[Stored items]
-=-=-
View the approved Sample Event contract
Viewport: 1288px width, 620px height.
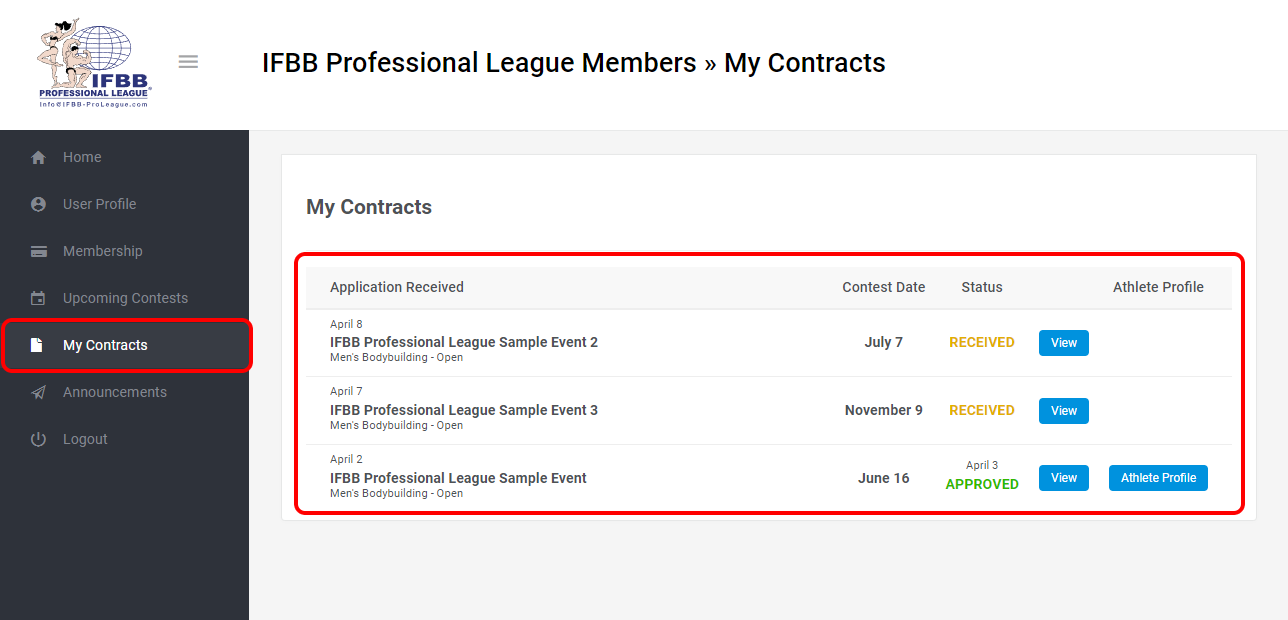tap(1063, 478)
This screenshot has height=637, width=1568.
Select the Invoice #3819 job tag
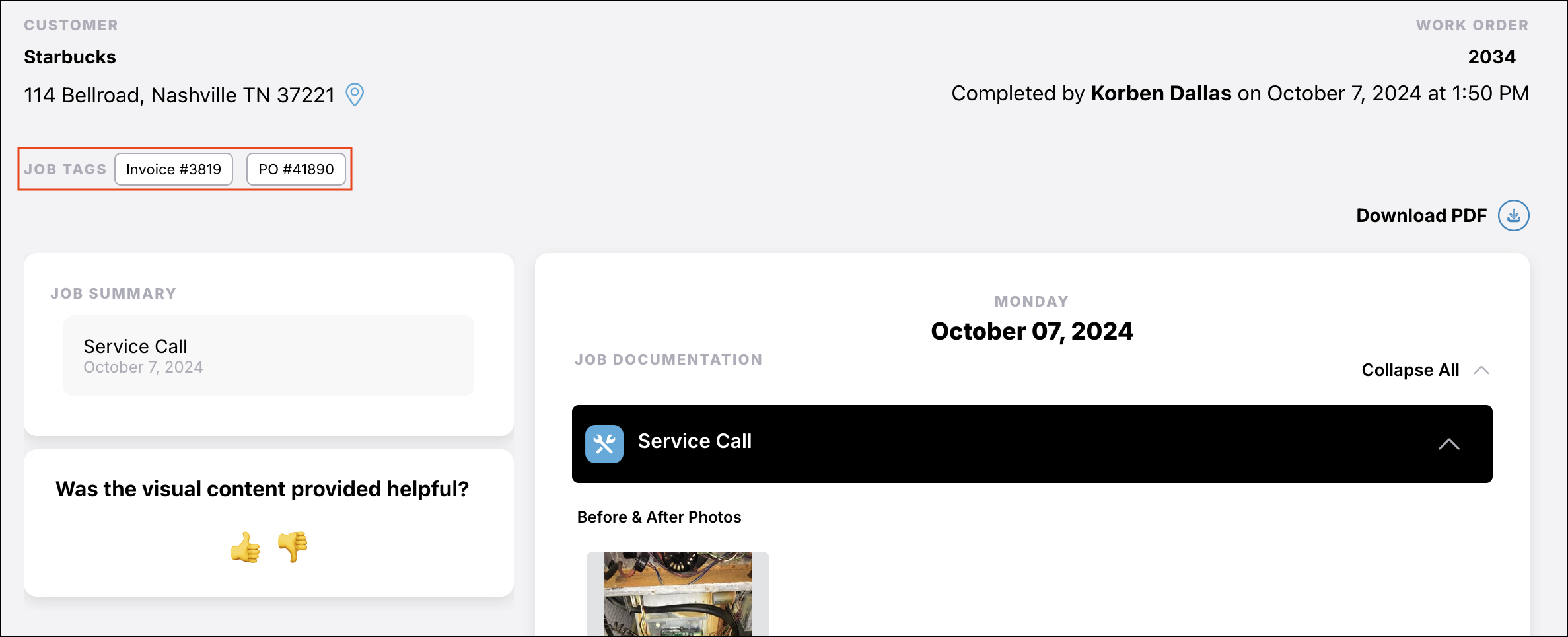(174, 169)
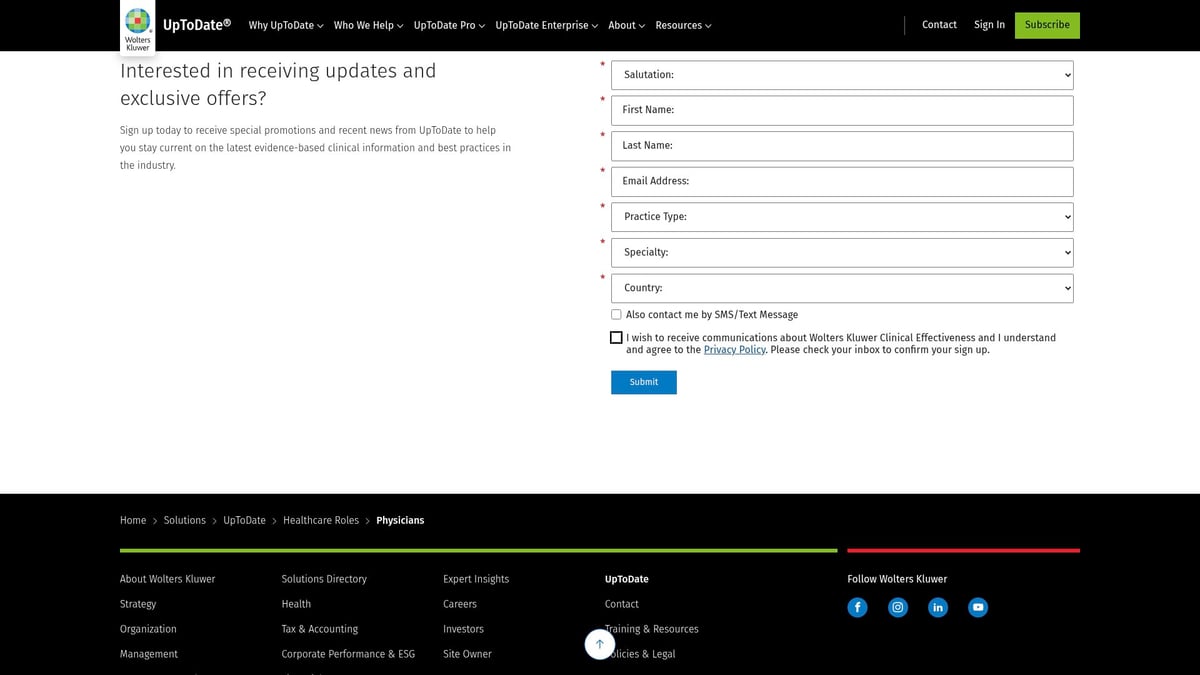Image resolution: width=1200 pixels, height=675 pixels.
Task: Open Wolters Kluwer YouTube icon
Action: (978, 607)
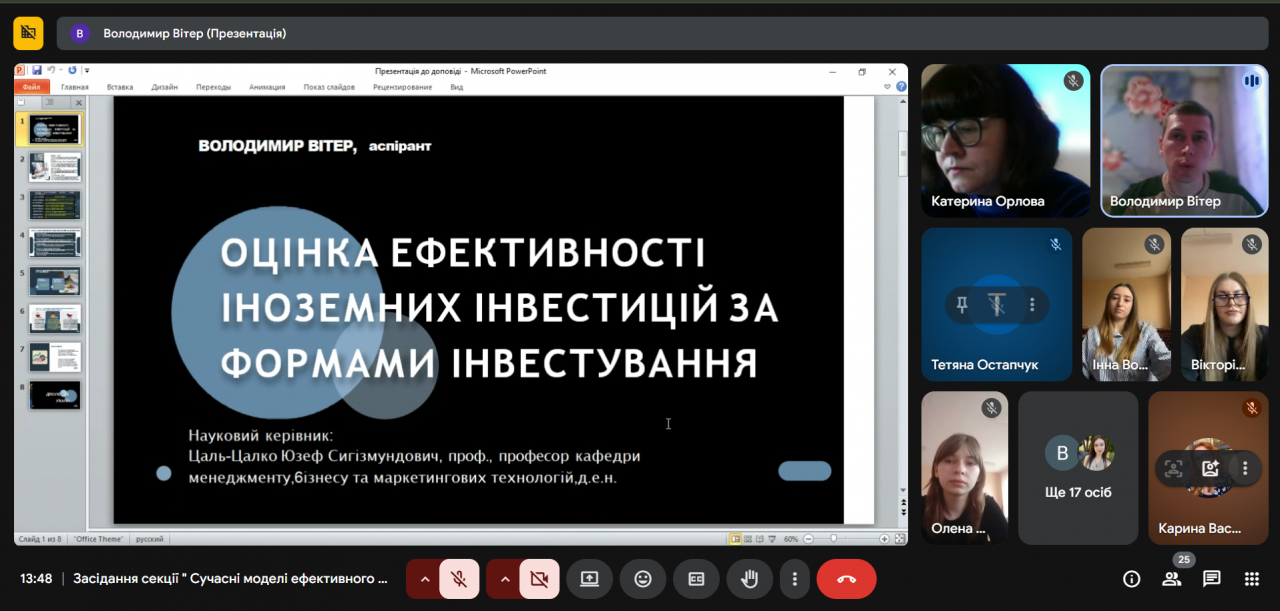Open more options menu in call controls
Screen dimensions: 1280x611
pos(794,579)
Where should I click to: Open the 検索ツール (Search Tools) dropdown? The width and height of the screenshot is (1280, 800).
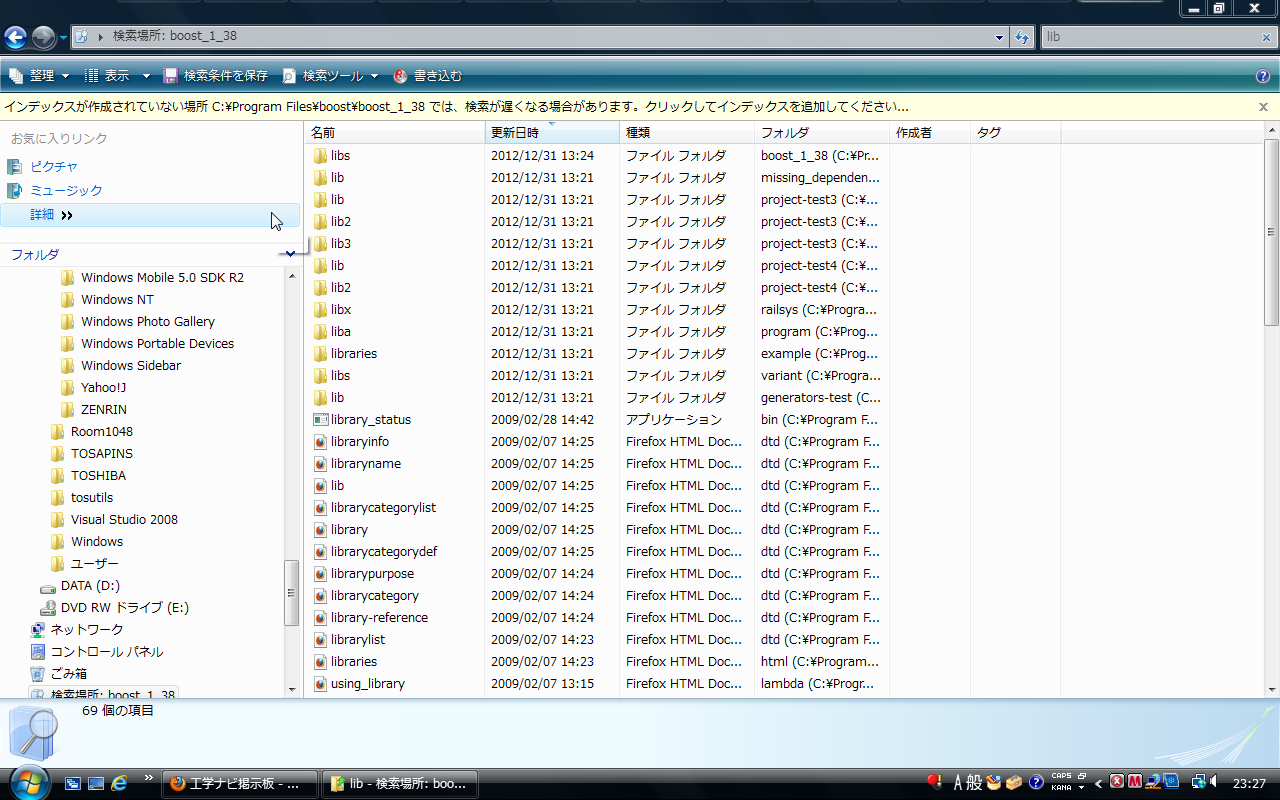pos(331,76)
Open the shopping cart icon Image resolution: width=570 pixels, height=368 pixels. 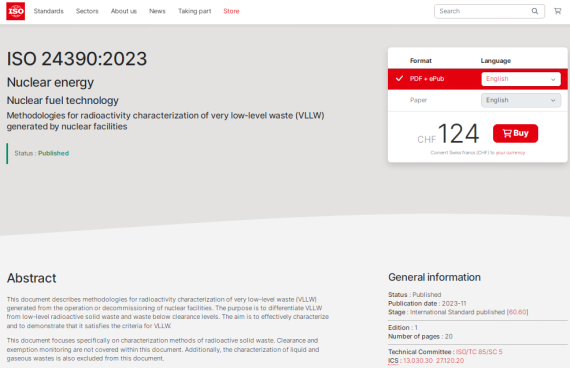tap(558, 11)
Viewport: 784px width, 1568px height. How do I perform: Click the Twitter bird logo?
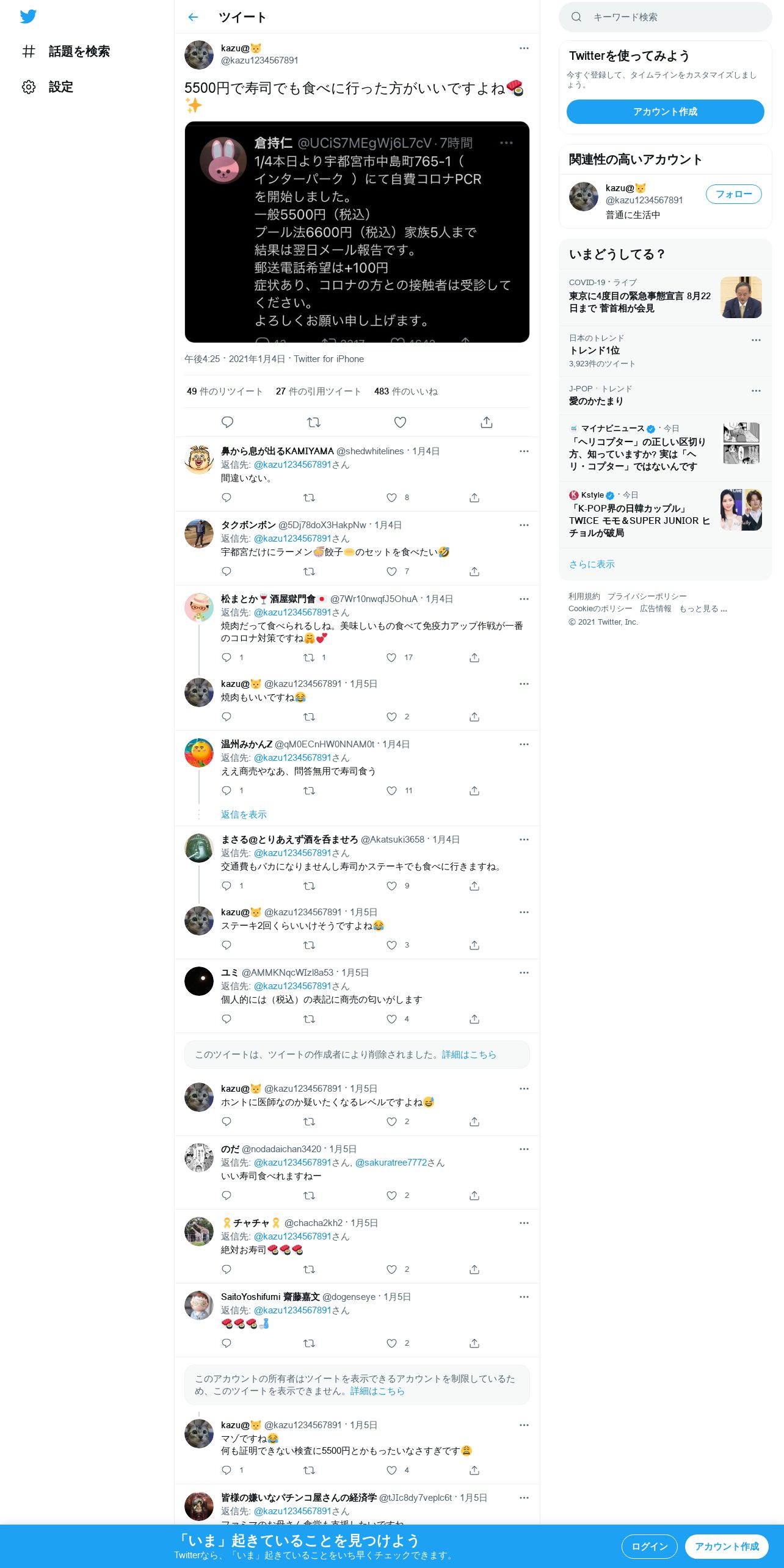[28, 16]
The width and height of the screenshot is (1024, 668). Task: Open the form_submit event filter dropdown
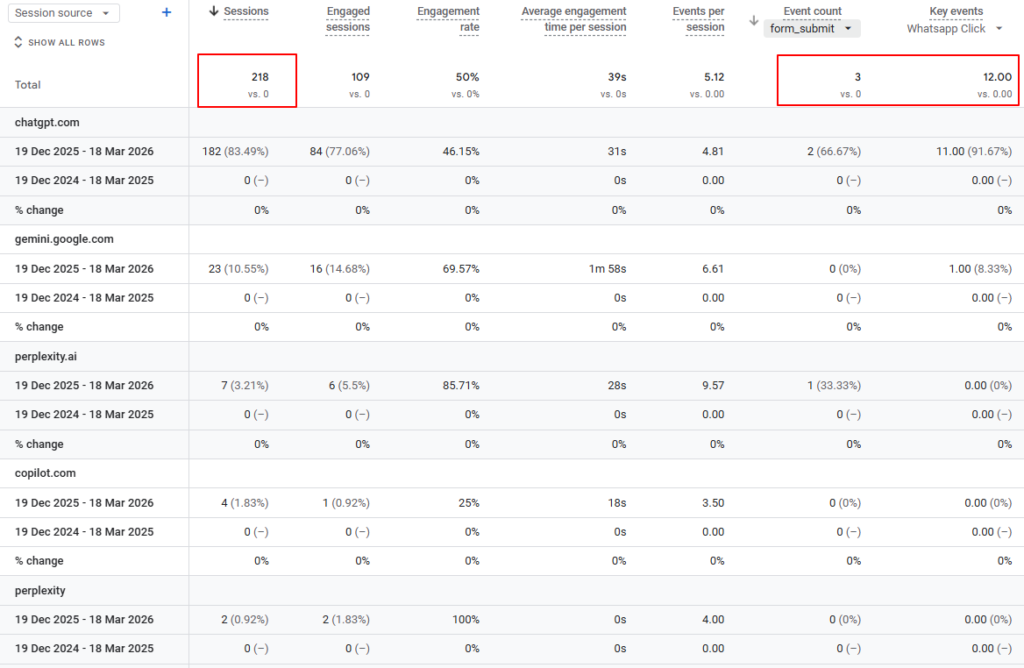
-=-=-
WHAT IS BEING ASKED:
This exercise asks for an exact copy of the lines from the first one in the data through the line that contains "This screenshot has height=637, width=1568.", pictures excluded.

SOLUTION TO THIS EXERCISE:
View the approved Sample Event contract
Viewport: 1288px width, 620px height.
tap(1063, 478)
This screenshot has height=637, width=1568.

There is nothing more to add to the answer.